Si sulung mengambil kotak yang juga menjadi tempat penyimpanan kaos kaki bolong ayahnya. Selembar kertas terlipat berbungkus plastik diambil lalu diberikan si sulung kepada pak Rois.

"Apakah ahli waris pernah membaca surat ini?" tanya pak Rois.

"Belum pernah ada yang membacanya Pak. Kami hanya dipesani tentang kaos kaki di kotak ini," jawab si sulung.

"Baik, akan saya bacakan."

"Bismillahirrohmaanirrohiim. Teruntuk ketiga putraku... Saat kalian membaca surat ini Nak, mungkin ayah sudah tidak bisa berbincang dengan kalian. Ayah tahu kalian tentu kebingungan melaksanakan wasiat ayah, iya to? Pak Rois pasti tidak memperkenankan kalian memakaikan kaos kaki bolong ayah sebelum ayah dikafani."

Pak Rois dan ketiga anak pengusaha itu melihat jenazah yang belum dikafani, baru ditutup selembar kain jarik bermotif batik. Seakan jenazah sang pengusaha sedang berbicara dalam kematiannya.

Pak Rois melanjutkan pembacaan surat wasiat, "Ayah tahu, dan ayah memang sengaja mewasiatkan ini. Kalian tidak perlu memakaikan kaos kaki bolong ke kaki jenazah ayah. Ayah hanya ingin memberitahukan kepada kalian, ayah hanya ingin berpesan.

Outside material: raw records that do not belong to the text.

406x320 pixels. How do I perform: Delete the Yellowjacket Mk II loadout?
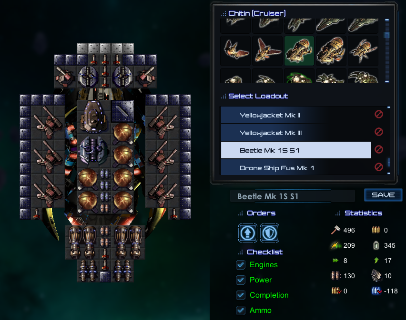379,114

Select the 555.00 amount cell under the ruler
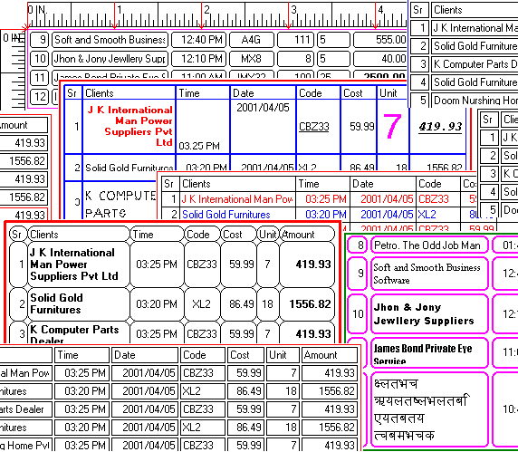pyautogui.click(x=380, y=40)
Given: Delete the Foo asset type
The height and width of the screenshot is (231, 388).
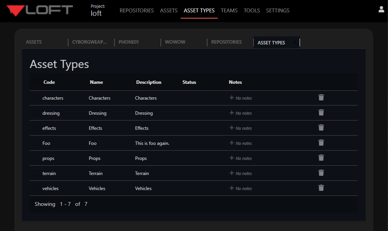Looking at the screenshot, I should [x=321, y=143].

Nak, tak ada sesuatupun harta bermanfaat dan bisa kita bawa mati. Sedikitpun tidak, bahkan kaos kaki bolong yang tak berharga juga tak akan kita bawa mati. Kalian harus ingat itu. Lanjutkan kehidupan kalian di dunia, kelola perusahaan dengan baik, teruslah beramal sholih, dan selalu ingatlah apa yang akan kalian bawa kelak ketika mati. Bukan harta, bukan keluarga yang akan kalian bawa mati, tapi amal sholih yang akan menemani kalian."

Kisah ini ditulis ulang dengan penyesuaian sebagaimana disampaikan dr Agus Taufiqurrahman dalam kultum di masjid yang disiarkan ADITV.